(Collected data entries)
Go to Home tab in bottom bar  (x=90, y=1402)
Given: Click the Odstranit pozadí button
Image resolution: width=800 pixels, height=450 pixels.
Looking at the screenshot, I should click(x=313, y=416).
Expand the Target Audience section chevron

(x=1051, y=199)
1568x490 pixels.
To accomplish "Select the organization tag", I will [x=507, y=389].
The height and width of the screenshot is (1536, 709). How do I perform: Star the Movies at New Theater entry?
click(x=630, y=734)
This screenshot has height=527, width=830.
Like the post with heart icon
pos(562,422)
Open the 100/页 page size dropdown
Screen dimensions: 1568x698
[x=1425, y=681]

TASK OBJECTIVE:
Working down from the line that contains "Given: Click the Odstranit pozadí button", retype each line exactly through the last line of the data, and give nothing else.

WRITTEN RESPONSE:
Given: Click the Odstranit pozadí button
Image resolution: width=800 pixels, height=450 pixels.
Looking at the screenshot, I should click(x=313, y=416).
Expand the Target Audience section chevron

(x=1051, y=199)
1568x490 pixels.
To accomplish "Select the organization tag", I will [x=507, y=389].
The height and width of the screenshot is (1536, 709). How do I perform: Star the Movies at New Theater entry?
click(x=630, y=734)
This screenshot has height=527, width=830.
Like the post with heart icon
pos(562,422)
Open the 100/页 page size dropdown
Screen dimensions: 1568x698
[x=1425, y=681]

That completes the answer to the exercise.